Sobhi Tawil
UNESCO, France
Résumé – L’actuel débat mondial sur l’avenir de l’éducation est mené selon deux volets parallèles : le premier est consacré au rôle de l’éducation dans le calendrier international du développement de l’après-2015, le second aux répercussions de la transformation sociétale mondiale sur notre approche de l’éducation et de l’apprentissage. Bien que complémentaires, ces deux volets font prendre des tournures très différentes à la discussion, offrant des points de vue de l’avenir de l’éducation qui varient considérablement.
Le premier volet du débat mondial est en rapport avec le calendrier international du développement comme le définissent les Objectifs du millénaire pour le développement (OMD) et, plus particulièrement dans le cas de l’éducation, comme le définit le Cadre d’action de l’Éducation pour tous. Ces deux cadres internationaux ont fixé des objectifs et cibles que les pays devront avoir atteints en 2015. Dans ce volet de la discussion consacré à l’avenir de l’éducation, le principal souci est d’explorer la forme et l’étendue de tout calendrier susceptible d’être proposé et adopté après 2015. Pour ce faire, on a commencé par dresser l’inventaire des principales tendances émergeant du suivi des progrès réalisés depuis 2000 en vue d’atteindre les objectifs internationaux en matière d’éducation.1 Ces principales tendances peuvent être résumées comme suit.
Un tel inventaire des réussites et des problèmes dans la poursuite des objectifs de développement de l’éducation convenus internationalement constitue la base des propositions diverses faites jusqu’à présent pour définir un but mondial de l’éducation pour l’après-2015 (UNESCO-UNICEF 2013 ; secrétariat du Commonwealth 2012 ; Save the Children 2012 ; UNESCO 2013 ; HLP 2013). Il apparaît que ces propositions sont fondées sur un consensus selon lequel les objectifs internationaux ne seront pas atteints à la date fixée, que le calendrier demeurera inachevé, que malgré les progrès réalisés, les promesses de l’actuel calendrier concernant l’accès équitable et les possibilités réelles pour répondre aux « besoins éducatifs de base » de tous les enfants, de tous les jeunes et de tous les adultes ne seront pas tenues. Tout calendrier défini à l’avenir ne sera par conséquent qu’une continuation des objectifs définis par le passé, et qui auront probablement été améliorés et adaptés (Tawil, sous presse). L’étendue du calendrier sera aussi élargie au-delà des limites étroites de la scolarité primaire, qui a été associée au cadre des OMD. Elle inclura le premier cycle de l’enseignement secondaire et abordera aussi le développement des compétences (professionnelles) chez les jeunes.
Toutefois, quelle que soit la nature des propositions faites, elles reflètent toutes l’architecture actuelle des objectifs et cibles, quoiqu’avec un plus grand souci de réduire les disparités et d’assurer que l’apprentissage permette d’acquérir efficacement des compétences. Malgré l’examen des tendances plus larges du développement dans les débats actuellement menés dans le monde au sujet de l’après-2015, les propositions faites restent dans les limites de l’architecture existante des calendriers internationaux de l’éducation et du développement. Paradoxalement, tandis que nous reconnaissons que le monde a considérablement changé depuis 2000, la nature des objectifs de l’éducation proposés pour l’après-2015 reste fondamentalement inchangée.

◆ Consigne ◆
Modifiez le passage du texte sur l'avenir de l'éducation qui s'ouvre sur les mots contenant « Sobhi Tawil » et se clôt sur « qui varient considérablement. » en y remplaçant « volets » par « axes ».

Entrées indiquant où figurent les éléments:
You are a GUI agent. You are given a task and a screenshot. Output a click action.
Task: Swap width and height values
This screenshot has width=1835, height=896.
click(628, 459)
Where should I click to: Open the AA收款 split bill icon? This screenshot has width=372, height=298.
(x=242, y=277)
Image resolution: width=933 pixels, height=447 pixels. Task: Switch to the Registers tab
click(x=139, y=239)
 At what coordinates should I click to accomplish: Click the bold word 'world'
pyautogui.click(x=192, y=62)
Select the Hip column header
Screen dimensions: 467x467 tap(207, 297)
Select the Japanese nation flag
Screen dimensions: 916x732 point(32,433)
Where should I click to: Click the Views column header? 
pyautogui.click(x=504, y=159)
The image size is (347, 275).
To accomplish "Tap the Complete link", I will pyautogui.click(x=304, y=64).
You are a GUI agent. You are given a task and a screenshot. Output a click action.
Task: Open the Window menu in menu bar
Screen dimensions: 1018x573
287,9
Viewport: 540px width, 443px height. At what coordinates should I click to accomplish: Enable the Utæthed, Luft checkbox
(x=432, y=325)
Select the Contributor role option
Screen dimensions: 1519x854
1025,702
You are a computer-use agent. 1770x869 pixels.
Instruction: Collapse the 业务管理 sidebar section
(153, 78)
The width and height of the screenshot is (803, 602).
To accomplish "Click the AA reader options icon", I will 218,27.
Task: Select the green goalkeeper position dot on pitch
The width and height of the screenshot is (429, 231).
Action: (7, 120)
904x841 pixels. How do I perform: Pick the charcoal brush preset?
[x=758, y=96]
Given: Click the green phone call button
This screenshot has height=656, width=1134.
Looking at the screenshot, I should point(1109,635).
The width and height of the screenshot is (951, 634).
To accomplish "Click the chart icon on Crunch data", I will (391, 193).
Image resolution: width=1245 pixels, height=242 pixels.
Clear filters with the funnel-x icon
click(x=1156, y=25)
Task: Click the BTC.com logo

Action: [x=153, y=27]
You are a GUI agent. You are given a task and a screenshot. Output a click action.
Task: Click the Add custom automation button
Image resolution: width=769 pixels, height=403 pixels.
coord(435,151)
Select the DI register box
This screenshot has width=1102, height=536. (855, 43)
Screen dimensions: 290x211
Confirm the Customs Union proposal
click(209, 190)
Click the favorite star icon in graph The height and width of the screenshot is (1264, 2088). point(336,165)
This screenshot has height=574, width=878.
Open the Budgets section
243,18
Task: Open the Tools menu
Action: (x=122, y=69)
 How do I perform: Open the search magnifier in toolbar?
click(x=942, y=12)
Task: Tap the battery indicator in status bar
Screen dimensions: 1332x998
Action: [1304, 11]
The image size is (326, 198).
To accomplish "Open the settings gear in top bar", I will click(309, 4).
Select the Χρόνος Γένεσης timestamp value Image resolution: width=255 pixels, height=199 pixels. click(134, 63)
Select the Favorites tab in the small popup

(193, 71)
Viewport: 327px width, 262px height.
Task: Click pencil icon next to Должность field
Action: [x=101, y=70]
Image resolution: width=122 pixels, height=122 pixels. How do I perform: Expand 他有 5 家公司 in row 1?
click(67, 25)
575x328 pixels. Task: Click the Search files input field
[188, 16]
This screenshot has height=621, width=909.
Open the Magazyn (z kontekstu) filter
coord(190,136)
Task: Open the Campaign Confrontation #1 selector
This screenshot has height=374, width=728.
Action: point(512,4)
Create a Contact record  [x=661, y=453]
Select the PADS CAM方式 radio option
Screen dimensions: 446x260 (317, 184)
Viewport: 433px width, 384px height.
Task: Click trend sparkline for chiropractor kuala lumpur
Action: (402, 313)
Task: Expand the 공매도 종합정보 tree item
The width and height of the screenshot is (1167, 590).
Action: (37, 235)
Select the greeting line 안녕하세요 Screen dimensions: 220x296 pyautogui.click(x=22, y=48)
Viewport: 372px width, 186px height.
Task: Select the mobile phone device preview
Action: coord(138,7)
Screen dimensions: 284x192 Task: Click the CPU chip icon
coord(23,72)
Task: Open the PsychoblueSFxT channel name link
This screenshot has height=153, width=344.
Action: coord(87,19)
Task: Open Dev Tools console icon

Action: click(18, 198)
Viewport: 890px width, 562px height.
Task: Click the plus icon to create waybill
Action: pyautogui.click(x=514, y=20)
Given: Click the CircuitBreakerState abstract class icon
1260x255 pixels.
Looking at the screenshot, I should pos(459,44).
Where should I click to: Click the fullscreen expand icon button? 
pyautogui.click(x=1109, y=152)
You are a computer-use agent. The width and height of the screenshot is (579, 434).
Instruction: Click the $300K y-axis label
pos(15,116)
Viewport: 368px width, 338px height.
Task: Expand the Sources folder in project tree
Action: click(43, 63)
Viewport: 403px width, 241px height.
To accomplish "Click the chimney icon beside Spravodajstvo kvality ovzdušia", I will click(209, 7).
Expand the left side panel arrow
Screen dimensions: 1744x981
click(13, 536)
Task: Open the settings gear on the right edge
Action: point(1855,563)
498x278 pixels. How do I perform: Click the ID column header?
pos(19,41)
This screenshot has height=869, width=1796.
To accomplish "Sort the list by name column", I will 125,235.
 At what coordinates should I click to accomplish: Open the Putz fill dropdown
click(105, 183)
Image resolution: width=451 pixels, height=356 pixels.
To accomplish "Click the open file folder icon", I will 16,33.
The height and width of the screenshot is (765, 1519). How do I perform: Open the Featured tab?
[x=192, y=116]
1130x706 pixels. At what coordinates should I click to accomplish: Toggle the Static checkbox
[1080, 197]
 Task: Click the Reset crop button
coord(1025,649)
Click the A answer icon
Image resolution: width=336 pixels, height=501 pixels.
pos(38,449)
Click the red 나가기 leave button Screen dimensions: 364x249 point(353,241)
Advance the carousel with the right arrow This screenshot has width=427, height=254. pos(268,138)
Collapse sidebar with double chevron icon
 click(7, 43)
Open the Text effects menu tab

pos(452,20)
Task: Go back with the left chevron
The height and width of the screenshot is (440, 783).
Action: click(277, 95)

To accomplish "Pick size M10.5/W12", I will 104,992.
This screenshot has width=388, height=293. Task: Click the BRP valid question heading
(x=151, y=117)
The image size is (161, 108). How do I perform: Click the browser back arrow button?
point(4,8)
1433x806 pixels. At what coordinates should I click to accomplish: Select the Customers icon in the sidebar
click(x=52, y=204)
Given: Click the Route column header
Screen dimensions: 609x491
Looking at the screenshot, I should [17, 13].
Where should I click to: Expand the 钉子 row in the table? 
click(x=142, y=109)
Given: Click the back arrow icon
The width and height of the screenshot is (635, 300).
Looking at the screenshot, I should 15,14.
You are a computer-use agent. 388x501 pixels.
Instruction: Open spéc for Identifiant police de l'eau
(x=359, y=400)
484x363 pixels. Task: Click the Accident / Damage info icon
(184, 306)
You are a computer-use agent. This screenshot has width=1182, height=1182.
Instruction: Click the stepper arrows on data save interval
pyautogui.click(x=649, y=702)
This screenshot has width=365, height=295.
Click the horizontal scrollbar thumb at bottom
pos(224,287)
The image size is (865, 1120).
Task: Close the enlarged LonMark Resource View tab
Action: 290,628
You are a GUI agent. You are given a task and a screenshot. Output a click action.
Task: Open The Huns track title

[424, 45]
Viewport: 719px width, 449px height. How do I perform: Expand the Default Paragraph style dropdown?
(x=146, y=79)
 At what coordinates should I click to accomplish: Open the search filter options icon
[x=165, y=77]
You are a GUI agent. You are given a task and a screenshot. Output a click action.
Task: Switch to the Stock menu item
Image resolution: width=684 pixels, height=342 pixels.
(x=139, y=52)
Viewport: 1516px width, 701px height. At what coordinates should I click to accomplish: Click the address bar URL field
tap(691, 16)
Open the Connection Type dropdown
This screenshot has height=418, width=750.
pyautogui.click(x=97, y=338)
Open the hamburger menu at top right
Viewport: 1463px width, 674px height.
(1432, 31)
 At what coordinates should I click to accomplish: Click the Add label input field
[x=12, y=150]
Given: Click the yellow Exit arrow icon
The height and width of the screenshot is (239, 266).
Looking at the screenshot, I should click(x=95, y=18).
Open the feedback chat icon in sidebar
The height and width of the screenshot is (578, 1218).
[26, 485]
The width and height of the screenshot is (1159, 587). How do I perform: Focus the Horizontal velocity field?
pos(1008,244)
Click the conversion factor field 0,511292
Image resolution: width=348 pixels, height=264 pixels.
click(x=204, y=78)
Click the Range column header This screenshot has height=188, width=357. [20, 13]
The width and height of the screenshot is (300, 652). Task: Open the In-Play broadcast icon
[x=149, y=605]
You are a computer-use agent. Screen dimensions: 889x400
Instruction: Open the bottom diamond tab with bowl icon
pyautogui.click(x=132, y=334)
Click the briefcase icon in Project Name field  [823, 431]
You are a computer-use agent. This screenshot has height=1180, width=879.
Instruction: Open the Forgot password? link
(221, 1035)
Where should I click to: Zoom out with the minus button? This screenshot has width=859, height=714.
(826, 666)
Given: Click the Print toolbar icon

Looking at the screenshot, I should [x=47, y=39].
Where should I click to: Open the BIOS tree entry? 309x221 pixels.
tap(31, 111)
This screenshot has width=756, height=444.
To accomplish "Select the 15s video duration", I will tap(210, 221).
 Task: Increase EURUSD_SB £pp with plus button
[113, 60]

◆ Réponse rédigée ◆
Sobhi Tawil
UNESCO, France
Résumé – L’actuel débat mondial sur l’avenir de l’éducation est mené selon deux axes parallèles : le premier est consacré au rôle de l’éducation dans le calendrier international du développement de l’après-2015, le second aux répercussions de la transformation sociétale mondiale sur notre approche de l’éducation et de l’apprentissage. Bien que complémentaires, ces deux axes font prendre des tournures très différentes à la discussion, offrant des points de vue de l’avenir de l’éducation qui varient considérablement.